A CCR MSVia, empresa que administra 845 quilômetros da BR-163, começa no dia 14 de setembro a cobrança de pedágio em nove pontos da estrada, eixo essencial para o transporte de produtos e de passageiros em Mato Grosso do Sul. A autorização foi dada pela ANTT (Agência Nacional de Transportes Terrestres), em resolução publicada nesta sexta-feira (4) no Diário Oficial da União.
O valor do pedágio vai variar entre R$ 2,35 e R$ 43,20, dependendo do local e do tipo do veículo. O usuário de Dourados vai pagar R$ 13,70 [R$ 6,50 na praça de pedágio de Rio Brilhante e R$ 7,20 na praça já próximo de Campo Grande] de ida e volta, conforme a tabela de preços divulgada pela concessionária.

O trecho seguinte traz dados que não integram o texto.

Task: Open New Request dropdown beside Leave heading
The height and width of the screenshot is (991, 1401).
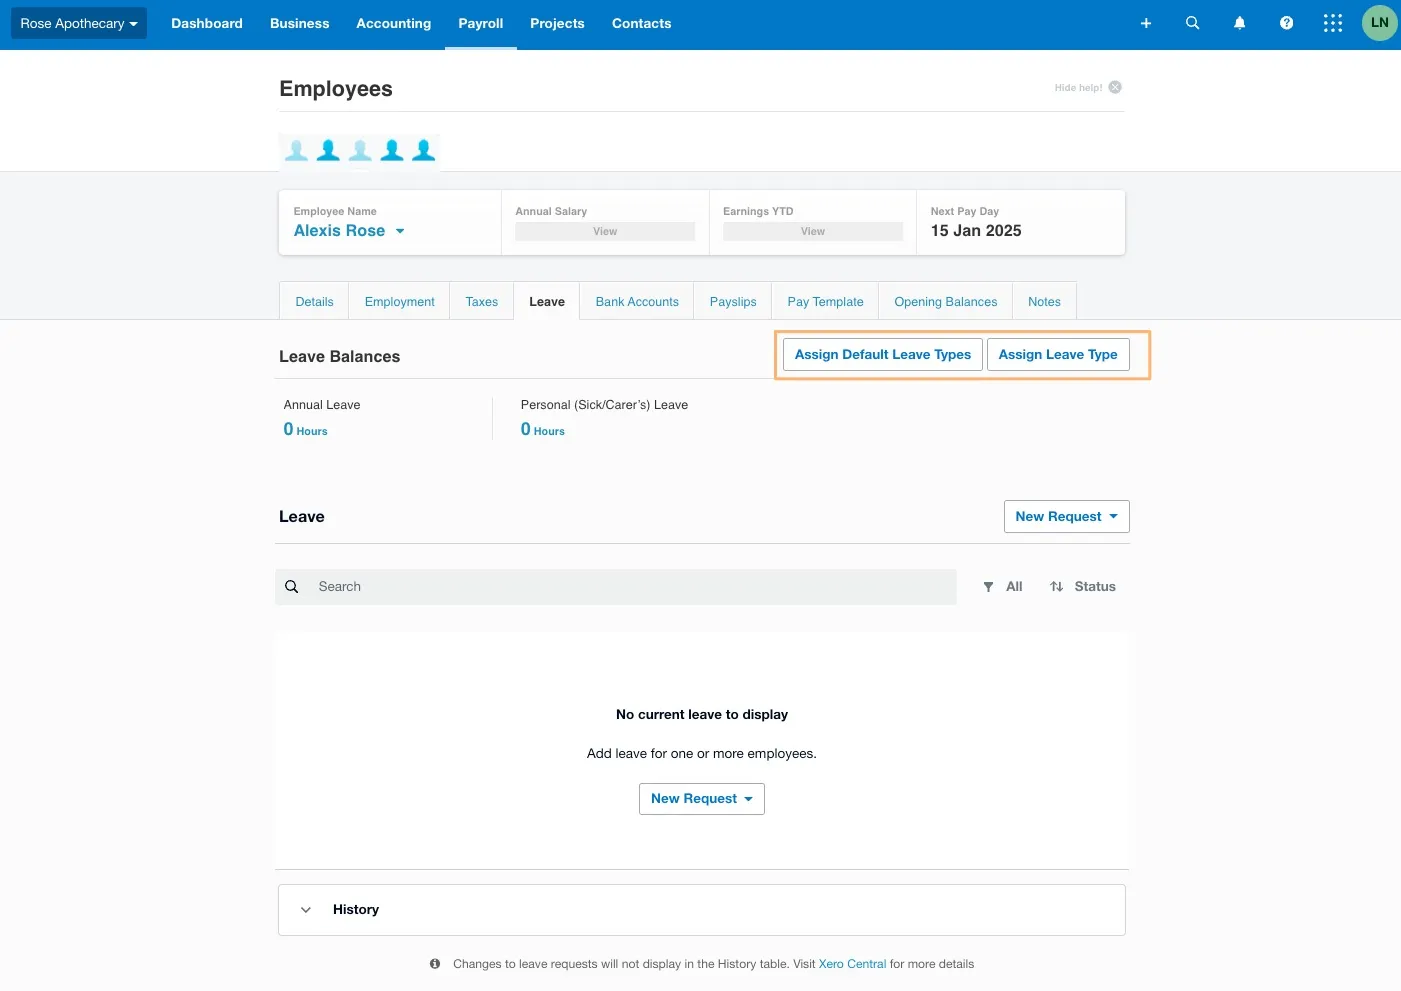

Funcionários distribuem folhetos com a tabela de valores do pedágio no Estado
A partir deste final de semana está vigorando a operação de orientação aos motoristas, com o objetivo de “esclarecer e acostumar os usuários da rodovia a pararem nas cabines”. Segundo a CCR MSVia , durante 10 dias, os veículos que passarem pelas praças de arrecadação param nas cabines, mas não pagam tarifa.

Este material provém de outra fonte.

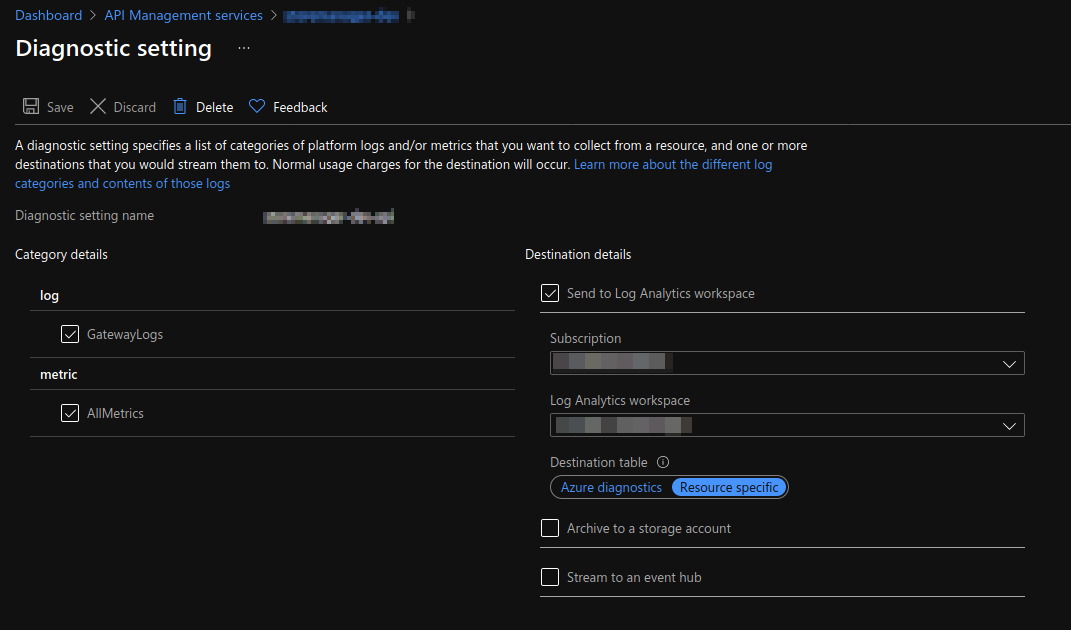
Task: Enable Stream to an event hub
Action: [550, 577]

Foram afixadas faixas em pontos estratégicos da rodovia, alertando sobre a cobrança. Os painéis eletrônicos existentes também exibem mensagens sobre o pedágio e nas cabines, os usuários recebem um folheto informando sobre a cobrança. A empresa treinou cerca de 240 funcionários nos núcleos de aprendizagem instalados pela CCR MSVia nos municípios de Rio Verde de Mato Grosso, Campo Grande e Naviraí. Eles atuarão dos noves postos de arrecadação, trabalhando em regime de escala.
Onde ficam os pedágios?
A tarifa básica para cada 100 quilômetros é de R$ 0,06488 e o valor varia conforme o tipo de veículo. Quanto maior, mais alto o preço nos postos de cobrança instalados em Mundo Novo, Itaquiraí, Caarapó, Rio Brilhante, Campo Grande, Jaraguari, São Gabriel do Oeste, Rio Verde de Mato Grosso e Pedro Gomes..
Conforme a empresa divulgou, em 16 meses do início das atividades na BR 163, no trecho de Mato Grosso do Sul, o investimento foi R$ 730 milhões em obras, serviços, equipamentos e mão de obra. Nos primeiros cinco anos da concessão, a previsão é de R$ 3,5 bilhões.
Controlada pela Andrade Gutierrez, pela Camargo Corrêa e pela Soares Penido, a CCR já administra rodovias nos estados de São Paulo, Rio de Janeiro e Paraná.